**WHAT YOU NEED TO DO**
Scan the records below for the line containing "Very hot young babe 18+ (211, 948)" and the line containing "Skotsko z výšky (214, 2038)". Copy both, plus every line between, exactly.

**ENTRIES PROVIDED**

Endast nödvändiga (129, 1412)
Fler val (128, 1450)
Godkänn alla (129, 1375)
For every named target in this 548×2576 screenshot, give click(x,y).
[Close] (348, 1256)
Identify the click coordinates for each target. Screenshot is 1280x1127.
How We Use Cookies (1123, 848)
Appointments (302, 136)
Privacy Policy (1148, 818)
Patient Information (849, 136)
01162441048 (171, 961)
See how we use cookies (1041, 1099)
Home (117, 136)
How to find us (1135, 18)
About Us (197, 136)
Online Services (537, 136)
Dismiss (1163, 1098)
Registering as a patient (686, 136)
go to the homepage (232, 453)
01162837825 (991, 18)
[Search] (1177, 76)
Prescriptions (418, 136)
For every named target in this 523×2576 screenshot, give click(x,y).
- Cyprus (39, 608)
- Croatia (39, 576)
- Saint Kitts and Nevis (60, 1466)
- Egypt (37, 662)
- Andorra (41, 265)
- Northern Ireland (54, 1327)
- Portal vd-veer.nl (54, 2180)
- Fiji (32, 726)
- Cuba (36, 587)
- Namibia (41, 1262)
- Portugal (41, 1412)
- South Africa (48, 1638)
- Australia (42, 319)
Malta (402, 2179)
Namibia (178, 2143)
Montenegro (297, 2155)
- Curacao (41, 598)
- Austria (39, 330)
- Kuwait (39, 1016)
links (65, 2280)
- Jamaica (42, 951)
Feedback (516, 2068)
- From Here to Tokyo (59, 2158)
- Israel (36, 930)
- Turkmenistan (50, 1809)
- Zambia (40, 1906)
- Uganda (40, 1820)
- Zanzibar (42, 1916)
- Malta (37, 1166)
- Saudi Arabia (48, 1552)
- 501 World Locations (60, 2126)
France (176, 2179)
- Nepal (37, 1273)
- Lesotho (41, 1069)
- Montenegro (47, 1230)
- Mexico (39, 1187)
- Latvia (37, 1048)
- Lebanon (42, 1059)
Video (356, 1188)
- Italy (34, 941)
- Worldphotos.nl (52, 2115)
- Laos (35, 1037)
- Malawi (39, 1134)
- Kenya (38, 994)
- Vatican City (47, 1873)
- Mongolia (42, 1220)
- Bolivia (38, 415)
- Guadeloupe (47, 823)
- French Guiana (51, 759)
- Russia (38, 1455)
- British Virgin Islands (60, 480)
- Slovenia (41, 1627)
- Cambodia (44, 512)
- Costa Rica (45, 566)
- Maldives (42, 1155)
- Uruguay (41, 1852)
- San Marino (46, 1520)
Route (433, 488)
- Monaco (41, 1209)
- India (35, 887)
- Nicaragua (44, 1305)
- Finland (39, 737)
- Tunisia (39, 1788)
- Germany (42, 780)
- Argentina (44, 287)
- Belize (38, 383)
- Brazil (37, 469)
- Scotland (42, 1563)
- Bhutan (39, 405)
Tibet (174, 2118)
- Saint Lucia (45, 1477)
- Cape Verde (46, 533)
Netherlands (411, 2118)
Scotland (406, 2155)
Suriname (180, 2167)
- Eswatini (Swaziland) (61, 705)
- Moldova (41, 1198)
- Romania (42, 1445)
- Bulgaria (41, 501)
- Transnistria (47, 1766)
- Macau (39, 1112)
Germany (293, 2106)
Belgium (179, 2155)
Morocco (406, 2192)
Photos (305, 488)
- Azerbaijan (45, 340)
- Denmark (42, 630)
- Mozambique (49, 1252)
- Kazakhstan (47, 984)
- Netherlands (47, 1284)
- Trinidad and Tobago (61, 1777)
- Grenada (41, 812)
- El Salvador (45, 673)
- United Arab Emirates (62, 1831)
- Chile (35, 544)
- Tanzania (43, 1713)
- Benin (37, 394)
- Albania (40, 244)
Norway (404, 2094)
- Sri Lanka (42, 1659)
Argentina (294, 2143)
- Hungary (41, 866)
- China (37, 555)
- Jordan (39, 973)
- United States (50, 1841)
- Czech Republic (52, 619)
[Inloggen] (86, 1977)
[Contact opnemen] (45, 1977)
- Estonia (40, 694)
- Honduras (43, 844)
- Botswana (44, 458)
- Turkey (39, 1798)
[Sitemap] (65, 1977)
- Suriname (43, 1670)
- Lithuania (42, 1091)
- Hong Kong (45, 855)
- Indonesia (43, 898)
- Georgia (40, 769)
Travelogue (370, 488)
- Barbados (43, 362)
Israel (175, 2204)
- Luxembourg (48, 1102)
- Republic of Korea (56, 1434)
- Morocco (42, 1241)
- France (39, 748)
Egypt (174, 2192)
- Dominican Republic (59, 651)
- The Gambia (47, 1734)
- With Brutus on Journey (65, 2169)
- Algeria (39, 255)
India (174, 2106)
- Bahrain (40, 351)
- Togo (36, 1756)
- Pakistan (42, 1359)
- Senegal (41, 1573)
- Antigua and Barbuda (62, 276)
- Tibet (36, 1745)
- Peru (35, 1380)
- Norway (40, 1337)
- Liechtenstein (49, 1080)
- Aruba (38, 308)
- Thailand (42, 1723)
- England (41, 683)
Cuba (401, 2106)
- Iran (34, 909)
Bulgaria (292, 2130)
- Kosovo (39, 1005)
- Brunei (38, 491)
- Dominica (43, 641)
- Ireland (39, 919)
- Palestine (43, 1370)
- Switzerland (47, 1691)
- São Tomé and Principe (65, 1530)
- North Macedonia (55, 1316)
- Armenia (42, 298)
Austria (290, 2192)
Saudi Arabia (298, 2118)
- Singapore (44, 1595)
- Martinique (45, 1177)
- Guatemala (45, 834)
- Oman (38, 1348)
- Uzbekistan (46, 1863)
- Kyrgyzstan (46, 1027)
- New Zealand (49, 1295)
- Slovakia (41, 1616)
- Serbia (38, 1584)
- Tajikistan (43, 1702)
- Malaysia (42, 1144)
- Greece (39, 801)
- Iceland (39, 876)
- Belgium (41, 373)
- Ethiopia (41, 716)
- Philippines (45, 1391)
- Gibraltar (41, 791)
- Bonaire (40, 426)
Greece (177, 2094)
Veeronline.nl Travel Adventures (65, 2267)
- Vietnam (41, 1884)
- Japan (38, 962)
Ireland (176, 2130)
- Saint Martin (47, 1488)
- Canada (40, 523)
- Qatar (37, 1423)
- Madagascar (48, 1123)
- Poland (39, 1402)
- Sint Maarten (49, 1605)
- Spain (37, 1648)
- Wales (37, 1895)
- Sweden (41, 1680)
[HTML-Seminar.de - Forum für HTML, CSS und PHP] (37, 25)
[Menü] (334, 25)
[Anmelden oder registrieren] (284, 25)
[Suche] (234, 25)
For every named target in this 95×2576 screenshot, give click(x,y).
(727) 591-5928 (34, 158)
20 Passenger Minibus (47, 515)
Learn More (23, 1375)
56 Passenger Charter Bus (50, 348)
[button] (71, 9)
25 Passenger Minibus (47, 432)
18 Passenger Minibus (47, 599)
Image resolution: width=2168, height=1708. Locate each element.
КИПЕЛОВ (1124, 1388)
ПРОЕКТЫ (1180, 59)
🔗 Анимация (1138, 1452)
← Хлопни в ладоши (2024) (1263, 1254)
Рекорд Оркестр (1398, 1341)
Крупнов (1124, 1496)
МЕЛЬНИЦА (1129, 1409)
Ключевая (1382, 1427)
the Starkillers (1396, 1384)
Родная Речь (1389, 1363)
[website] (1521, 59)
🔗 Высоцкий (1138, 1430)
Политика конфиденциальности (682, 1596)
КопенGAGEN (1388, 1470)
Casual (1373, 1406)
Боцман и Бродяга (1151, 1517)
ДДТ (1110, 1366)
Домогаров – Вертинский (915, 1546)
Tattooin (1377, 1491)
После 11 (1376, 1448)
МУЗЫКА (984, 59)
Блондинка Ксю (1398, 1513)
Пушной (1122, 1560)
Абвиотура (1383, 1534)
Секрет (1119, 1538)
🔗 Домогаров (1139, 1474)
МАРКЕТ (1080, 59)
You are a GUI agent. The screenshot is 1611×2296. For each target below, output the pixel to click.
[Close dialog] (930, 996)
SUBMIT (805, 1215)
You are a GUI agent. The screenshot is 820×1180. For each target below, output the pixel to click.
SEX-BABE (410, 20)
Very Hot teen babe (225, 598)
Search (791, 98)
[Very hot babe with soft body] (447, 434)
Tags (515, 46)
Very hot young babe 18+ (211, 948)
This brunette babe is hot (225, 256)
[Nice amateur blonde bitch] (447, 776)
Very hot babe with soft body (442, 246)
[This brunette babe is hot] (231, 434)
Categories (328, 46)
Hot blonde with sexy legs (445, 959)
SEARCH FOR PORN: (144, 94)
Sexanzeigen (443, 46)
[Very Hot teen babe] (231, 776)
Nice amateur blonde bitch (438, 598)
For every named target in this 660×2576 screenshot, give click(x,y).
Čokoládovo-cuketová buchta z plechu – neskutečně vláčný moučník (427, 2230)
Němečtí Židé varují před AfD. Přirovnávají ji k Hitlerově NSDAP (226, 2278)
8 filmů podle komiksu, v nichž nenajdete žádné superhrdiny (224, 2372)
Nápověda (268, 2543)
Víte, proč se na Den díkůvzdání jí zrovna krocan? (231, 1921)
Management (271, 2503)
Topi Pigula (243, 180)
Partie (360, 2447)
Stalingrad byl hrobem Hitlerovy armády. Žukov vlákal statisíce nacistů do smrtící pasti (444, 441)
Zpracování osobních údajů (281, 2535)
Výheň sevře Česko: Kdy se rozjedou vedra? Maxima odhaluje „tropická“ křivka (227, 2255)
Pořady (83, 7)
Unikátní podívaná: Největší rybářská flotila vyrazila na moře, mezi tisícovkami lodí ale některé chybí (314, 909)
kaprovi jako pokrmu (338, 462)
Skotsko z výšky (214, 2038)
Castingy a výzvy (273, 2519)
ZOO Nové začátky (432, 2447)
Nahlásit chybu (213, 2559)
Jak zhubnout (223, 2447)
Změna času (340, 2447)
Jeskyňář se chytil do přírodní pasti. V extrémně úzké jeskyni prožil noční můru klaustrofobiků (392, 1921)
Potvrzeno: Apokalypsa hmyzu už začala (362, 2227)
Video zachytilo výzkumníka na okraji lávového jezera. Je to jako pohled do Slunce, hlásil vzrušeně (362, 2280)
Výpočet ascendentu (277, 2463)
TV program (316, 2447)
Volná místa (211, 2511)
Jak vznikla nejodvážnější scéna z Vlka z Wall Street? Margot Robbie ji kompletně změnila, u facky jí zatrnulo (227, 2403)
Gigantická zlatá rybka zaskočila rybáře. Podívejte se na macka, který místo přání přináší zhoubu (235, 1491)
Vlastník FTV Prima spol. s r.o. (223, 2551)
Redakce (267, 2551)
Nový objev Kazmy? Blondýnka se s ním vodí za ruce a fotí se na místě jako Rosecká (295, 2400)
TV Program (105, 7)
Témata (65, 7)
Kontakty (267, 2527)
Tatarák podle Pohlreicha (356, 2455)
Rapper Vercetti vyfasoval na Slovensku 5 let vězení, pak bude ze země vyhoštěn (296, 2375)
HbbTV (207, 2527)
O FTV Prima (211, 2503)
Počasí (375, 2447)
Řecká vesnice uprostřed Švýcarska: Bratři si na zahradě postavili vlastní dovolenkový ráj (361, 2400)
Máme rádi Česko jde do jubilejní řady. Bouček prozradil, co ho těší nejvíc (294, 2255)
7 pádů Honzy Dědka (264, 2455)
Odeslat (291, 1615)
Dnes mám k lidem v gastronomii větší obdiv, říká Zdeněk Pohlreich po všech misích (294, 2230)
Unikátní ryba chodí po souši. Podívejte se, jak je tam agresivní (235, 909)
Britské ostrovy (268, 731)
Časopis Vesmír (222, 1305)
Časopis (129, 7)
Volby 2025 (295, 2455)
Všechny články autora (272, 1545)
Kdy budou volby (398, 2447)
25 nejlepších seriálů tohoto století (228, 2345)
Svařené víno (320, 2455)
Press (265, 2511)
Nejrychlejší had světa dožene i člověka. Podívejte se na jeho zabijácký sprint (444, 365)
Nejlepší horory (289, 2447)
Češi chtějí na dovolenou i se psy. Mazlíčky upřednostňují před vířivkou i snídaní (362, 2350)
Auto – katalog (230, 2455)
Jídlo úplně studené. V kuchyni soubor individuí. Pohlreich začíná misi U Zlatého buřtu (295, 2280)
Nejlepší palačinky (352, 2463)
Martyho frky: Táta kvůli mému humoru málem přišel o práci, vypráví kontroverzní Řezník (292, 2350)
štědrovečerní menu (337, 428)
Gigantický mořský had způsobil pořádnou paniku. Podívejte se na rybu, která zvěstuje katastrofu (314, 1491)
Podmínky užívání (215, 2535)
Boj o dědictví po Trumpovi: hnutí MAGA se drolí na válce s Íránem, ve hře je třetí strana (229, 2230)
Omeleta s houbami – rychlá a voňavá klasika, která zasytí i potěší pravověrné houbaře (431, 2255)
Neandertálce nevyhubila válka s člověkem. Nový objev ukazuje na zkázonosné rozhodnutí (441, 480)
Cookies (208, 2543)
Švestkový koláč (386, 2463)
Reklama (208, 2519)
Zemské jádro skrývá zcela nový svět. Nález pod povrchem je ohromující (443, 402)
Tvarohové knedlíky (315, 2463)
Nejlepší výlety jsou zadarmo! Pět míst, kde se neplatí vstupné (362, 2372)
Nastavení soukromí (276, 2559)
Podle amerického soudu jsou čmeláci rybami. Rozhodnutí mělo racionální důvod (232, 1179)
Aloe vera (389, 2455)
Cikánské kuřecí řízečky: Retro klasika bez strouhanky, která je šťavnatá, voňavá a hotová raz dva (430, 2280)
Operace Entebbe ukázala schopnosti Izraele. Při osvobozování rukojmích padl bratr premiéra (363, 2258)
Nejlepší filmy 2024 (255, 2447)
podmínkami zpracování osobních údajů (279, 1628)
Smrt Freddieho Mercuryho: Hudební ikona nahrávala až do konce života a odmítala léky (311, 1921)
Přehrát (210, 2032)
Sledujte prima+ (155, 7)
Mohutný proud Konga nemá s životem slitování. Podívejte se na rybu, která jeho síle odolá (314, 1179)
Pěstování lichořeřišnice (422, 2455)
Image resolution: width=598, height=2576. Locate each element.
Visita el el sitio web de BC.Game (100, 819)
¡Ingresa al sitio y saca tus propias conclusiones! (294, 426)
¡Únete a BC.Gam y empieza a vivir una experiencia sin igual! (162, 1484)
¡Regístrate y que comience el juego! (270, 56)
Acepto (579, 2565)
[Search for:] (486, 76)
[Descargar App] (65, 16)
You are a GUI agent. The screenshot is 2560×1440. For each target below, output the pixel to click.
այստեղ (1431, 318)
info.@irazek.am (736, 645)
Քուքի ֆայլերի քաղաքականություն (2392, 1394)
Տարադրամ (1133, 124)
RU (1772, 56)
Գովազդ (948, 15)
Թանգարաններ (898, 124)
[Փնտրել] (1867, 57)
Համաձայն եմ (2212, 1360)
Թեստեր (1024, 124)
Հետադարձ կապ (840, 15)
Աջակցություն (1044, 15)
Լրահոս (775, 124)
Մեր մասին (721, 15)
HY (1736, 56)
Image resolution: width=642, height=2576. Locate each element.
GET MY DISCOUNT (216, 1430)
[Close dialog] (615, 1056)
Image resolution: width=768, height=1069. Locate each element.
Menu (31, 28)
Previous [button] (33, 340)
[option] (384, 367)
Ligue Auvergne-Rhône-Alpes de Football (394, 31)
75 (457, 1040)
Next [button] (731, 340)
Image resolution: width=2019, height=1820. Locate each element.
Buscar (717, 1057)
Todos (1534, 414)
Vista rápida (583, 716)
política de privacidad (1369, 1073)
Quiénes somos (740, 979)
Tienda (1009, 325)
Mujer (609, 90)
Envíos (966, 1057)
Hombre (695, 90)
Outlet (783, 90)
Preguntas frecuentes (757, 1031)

**FINAL ANSWER**
Very hot young babe 18+ (211, 948)
This brunette babe is hot (225, 256)
[Nice amateur blonde bitch] (447, 776)
Very hot babe with soft body (442, 246)
[This brunette babe is hot] (231, 434)
Categories (328, 46)
Hot blonde with sexy legs (445, 959)
SEARCH FOR PORN: (144, 94)
Sexanzeigen (443, 46)
[Very Hot teen babe] (231, 776)
Nice amateur blonde bitch (438, 598)
For every named target in this 660×2576 screenshot, give click(x,y).
Čokoládovo-cuketová buchta z plechu – neskutečně vláčný moučník (427, 2230)
Němečtí Židé varují před AfD. Přirovnávají ji k Hitlerově NSDAP (226, 2278)
8 filmů podle komiksu, v nichž nenajdete žádné superhrdiny (224, 2372)
Nápověda (268, 2543)
Víte, proč se na Den díkůvzdání jí zrovna krocan? (231, 1921)
Management (271, 2503)
Topi Pigula (243, 180)
Partie (360, 2447)
Stalingrad byl hrobem Hitlerovy armády. Žukov vlákal statisíce nacistů do smrtící pasti (444, 441)
Zpracování osobních údajů (281, 2535)
Výheň sevře Česko: Kdy se rozjedou vedra? Maxima odhaluje „tropická“ křivka (227, 2255)
Pořady (83, 7)
Unikátní podívaná: Největší rybářská flotila vyrazila na moře, mezi tisícovkami lodí ale některé chybí (314, 909)
kaprovi jako pokrmu (338, 462)
Skotsko z výšky (214, 2038)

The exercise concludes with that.